*** DATA FOR REVIEW ***

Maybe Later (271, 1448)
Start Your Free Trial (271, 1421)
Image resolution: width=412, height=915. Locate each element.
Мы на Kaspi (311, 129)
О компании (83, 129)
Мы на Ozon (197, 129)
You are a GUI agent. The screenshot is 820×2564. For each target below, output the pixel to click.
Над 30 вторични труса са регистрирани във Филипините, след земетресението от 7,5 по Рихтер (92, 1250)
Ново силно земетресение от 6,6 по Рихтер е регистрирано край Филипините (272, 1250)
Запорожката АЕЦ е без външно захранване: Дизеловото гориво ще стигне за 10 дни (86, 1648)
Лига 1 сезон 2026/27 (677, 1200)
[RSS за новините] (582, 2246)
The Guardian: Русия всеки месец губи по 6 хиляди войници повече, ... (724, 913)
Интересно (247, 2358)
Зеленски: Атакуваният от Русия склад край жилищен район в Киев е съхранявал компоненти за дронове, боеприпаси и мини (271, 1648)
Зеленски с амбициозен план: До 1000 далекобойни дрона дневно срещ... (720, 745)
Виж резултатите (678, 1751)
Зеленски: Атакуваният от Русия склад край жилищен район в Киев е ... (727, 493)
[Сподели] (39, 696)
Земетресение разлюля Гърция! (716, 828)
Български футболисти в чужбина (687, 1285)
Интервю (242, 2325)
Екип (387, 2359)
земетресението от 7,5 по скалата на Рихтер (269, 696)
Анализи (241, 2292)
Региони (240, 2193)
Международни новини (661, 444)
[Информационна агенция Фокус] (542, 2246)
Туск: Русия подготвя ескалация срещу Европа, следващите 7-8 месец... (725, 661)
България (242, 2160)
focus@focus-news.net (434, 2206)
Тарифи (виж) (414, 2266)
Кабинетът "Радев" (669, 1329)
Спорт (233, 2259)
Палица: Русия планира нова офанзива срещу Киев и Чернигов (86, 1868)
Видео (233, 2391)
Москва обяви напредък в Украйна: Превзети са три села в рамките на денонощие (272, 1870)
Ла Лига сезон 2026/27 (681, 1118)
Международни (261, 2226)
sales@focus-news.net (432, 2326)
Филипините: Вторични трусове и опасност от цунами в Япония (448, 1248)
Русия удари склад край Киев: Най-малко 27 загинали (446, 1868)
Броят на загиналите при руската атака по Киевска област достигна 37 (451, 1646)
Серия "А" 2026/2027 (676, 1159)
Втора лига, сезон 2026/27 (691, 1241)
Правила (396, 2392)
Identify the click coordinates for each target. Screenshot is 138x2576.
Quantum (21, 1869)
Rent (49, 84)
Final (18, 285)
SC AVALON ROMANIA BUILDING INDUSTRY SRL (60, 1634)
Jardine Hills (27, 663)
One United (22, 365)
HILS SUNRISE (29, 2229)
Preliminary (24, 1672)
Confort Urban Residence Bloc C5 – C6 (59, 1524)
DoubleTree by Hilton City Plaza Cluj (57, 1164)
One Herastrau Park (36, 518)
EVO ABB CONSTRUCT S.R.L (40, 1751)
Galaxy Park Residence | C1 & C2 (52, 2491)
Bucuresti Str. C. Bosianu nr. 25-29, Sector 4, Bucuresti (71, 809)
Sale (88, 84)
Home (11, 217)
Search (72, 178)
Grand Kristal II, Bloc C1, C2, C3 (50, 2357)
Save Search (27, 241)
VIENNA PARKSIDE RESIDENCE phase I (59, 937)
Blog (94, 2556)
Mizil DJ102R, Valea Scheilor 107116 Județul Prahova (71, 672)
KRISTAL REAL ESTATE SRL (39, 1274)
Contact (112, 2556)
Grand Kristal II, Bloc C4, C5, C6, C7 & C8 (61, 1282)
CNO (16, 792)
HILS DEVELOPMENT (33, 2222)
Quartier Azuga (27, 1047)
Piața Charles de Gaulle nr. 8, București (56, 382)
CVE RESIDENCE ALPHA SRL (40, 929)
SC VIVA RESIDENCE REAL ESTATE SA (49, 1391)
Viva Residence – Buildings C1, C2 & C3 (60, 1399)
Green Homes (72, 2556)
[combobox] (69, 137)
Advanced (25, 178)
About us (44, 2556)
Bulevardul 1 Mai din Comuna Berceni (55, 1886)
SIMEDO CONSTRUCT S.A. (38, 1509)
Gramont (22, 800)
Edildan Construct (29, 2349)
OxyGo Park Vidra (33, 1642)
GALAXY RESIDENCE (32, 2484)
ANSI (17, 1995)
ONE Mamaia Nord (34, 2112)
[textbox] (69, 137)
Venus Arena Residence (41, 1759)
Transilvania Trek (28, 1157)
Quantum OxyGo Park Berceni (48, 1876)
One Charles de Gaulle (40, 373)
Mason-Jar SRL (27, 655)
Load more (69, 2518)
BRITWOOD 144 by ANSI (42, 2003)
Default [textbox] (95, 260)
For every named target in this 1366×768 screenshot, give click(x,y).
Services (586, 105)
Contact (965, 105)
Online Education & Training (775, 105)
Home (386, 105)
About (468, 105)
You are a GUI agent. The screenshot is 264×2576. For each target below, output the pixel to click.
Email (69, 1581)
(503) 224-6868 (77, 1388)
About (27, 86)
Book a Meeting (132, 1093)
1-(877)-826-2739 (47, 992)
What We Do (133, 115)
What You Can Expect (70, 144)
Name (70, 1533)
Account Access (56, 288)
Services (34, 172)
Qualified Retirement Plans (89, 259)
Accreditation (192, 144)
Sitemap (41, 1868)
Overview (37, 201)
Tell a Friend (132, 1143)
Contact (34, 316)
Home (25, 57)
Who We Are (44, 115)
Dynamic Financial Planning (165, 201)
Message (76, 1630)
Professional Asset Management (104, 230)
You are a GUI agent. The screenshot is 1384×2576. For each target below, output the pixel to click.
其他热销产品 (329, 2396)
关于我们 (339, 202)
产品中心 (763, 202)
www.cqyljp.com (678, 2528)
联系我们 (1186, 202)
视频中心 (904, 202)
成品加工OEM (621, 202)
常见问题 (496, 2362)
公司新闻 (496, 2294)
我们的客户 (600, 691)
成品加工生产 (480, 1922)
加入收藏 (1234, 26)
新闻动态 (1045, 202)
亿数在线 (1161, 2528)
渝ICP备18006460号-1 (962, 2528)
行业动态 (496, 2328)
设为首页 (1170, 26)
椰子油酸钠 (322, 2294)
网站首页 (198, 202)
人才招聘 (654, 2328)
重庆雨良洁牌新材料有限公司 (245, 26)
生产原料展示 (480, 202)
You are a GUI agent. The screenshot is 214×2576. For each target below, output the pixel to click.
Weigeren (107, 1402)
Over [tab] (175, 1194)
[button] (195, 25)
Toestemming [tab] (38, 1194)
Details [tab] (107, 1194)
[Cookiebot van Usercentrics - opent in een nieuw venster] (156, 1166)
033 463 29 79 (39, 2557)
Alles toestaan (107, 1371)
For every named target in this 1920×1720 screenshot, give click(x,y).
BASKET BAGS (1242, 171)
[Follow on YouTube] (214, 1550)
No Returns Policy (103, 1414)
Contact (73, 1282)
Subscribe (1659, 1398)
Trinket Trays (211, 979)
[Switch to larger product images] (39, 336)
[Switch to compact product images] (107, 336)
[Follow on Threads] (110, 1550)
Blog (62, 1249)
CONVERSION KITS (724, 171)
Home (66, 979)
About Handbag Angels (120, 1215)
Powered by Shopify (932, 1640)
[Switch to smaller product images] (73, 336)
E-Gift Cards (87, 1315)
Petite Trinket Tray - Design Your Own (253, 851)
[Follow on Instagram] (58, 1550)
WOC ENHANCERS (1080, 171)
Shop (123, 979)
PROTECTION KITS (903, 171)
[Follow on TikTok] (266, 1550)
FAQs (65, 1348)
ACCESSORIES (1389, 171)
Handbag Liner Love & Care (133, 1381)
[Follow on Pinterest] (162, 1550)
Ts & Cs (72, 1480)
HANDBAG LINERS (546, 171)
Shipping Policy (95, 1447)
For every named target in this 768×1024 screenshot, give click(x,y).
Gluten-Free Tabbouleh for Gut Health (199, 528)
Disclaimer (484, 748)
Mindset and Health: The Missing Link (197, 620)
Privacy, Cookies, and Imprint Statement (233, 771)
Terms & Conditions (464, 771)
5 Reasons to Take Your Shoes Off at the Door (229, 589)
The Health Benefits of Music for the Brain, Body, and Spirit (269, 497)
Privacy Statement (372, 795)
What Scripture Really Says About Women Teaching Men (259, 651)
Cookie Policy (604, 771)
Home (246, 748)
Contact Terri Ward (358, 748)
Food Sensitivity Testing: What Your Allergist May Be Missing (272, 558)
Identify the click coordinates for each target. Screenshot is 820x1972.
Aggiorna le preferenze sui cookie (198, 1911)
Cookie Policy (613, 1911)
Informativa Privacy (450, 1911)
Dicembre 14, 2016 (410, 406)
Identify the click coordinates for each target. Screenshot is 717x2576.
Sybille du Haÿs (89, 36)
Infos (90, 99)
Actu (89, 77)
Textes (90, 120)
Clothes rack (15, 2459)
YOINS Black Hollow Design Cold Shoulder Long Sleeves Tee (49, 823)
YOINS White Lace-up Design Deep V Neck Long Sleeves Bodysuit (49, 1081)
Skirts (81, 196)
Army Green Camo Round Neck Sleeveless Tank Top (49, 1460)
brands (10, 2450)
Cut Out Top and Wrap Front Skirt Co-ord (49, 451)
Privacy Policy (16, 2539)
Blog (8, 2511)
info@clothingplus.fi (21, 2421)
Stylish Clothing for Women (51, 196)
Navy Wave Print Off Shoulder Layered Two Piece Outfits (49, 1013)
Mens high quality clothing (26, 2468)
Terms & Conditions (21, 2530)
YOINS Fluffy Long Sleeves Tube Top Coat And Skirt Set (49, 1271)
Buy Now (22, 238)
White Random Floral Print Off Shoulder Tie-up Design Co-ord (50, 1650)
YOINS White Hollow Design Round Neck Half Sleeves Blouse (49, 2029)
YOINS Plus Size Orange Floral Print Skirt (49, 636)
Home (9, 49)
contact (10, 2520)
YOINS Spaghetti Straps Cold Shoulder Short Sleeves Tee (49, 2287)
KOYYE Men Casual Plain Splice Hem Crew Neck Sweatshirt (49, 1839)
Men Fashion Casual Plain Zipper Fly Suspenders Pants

*** End of DATA FOR REVIEW ***

**TASK DETAILS**: Using the entries above, give back exactly the line containing "Видео (233, 2391)", the line containing "One United (22, 365)", and every line between them, and nothing else.

**RESPONSE TO THIS TASK**:
Видео (233, 2391)
Москва обяви напредък в Украйна: Превзети са три села в рамките на денонощие (272, 1870)
Ла Лига сезон 2026/27 (681, 1118)
Международни (261, 2226)
sales@focus-news.net (432, 2326)
Филипините: Вторични трусове и опасност от цунами в Япония (448, 1248)
Русия удари склад край Киев: Най-малко 27 загинали (446, 1868)
Броят на загиналите при руската атака по Киевска област достигна 37 (451, 1646)
Серия "А" 2026/2027 (676, 1159)
Втора лига, сезон 2026/27 (691, 1241)
Правила (396, 2392)
Identify the click coordinates for each target. Screenshot is 138x2576.
Quantum (21, 1869)
Rent (49, 84)
Final (18, 285)
SC AVALON ROMANIA BUILDING INDUSTRY SRL (60, 1634)
Jardine Hills (27, 663)
One United (22, 365)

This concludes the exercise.